As most of my friends know, I have coeliac disease.

As most of my friends know, I have coeliac disease.

CD is an auto-immune disorder triggered by gluten and a couple of related proteins. The only treatment is a totally gluten-free diet, and even then it can takes years to recover from it. To make things worse, once on a gluten-free diet your sensitivity goes up, and the short-term reactions get worse. To give you an idea of scale of sensitivity, the acceptable safe level is 20ppm - which works out at around 10mg in a day. This is the amount of gluten in about a 1mm crumb of white bread. Total. Over the whole day. Including airborne dust.

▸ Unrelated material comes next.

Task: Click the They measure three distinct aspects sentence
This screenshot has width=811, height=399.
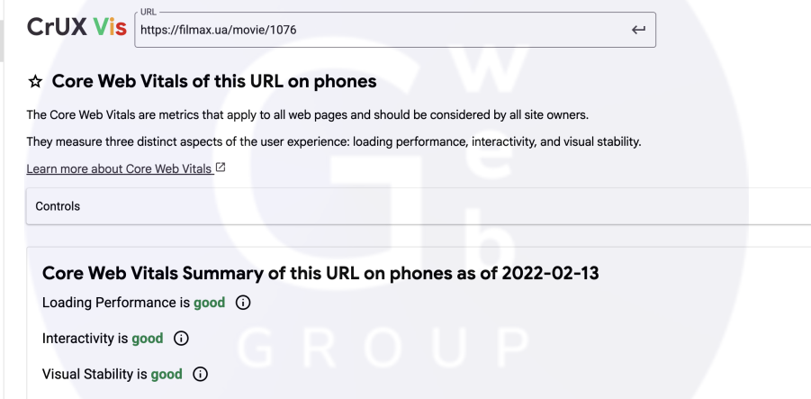Action: click(333, 142)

And the long-term effects of exposure are not fun - bowel and intestinal cancer, osteoporosis, and more.

As you can imagine, those of us who suffer from this get rather touchy about things like cross-contamination, eating in public, the list goes on.

So when I read the stories in the link below I just about cried. Stories of such wonderful care and support are distressingly rare, and to hear ones like these are incredibly touching.

For myself, I am amazingly fortunate in that Alicia Smith gets it, and has chosen to take the GF path with me. Her support is what gets me through the darker days, and one day I hope to be as articulate as Jennifer in the comments.
http://glutendude.com/celiac/my-friend-has-celiac-disease/

Comments

  1. My good friend is a Celiac as well. I can appreciate how much of a pain it can be. We keep plenty of GF options in our pantry now, for whenever he comes over for dinner. I'm just glad that there are a lot more GF foods in shops and restaurants now than there were even 5 years ago.